## Exercise brief
Please count the lines in the data below that hold "agent" and answer with the number by itself.

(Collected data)
BEGIN
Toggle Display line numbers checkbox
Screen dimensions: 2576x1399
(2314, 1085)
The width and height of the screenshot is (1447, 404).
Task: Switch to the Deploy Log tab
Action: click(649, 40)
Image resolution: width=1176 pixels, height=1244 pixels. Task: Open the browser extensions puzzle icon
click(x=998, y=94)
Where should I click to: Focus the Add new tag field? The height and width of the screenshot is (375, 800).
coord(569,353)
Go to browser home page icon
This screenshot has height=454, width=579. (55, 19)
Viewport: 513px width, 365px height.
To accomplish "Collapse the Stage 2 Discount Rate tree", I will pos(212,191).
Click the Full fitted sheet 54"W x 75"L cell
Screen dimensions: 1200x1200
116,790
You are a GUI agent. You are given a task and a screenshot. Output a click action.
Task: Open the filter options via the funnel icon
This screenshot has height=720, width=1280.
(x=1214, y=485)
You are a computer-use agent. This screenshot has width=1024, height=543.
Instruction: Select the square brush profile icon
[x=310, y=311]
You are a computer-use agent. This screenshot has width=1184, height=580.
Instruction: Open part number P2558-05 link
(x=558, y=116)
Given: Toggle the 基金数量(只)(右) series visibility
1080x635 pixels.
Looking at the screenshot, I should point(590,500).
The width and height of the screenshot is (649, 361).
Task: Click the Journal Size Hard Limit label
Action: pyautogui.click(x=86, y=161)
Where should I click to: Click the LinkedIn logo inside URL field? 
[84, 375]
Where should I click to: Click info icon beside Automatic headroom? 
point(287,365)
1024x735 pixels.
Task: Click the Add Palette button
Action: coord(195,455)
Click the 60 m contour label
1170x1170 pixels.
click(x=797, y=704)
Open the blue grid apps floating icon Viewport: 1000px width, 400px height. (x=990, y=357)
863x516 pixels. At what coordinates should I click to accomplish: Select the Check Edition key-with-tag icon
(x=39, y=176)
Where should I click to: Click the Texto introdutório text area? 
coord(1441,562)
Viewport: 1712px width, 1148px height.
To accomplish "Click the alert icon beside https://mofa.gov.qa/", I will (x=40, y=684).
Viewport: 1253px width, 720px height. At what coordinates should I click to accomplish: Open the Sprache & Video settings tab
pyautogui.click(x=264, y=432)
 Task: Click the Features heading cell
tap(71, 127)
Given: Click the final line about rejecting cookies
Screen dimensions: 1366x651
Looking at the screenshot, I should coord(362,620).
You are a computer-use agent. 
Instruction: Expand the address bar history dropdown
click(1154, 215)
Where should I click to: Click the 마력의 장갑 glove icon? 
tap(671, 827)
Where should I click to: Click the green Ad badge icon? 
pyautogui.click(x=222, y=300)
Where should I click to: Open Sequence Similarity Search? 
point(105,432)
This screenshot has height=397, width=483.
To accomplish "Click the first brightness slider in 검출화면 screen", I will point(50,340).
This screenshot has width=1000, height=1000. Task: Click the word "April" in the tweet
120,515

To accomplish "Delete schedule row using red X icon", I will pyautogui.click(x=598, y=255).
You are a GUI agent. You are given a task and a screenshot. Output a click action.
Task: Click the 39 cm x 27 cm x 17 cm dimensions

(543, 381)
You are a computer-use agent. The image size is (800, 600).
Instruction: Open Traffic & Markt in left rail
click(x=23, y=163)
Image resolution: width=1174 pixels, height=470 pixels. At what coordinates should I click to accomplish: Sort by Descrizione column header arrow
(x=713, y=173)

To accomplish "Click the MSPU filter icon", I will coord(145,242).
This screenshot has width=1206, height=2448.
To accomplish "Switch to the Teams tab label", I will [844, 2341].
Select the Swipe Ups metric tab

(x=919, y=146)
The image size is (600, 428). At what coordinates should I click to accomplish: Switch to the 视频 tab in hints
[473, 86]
END
## Expected answer
6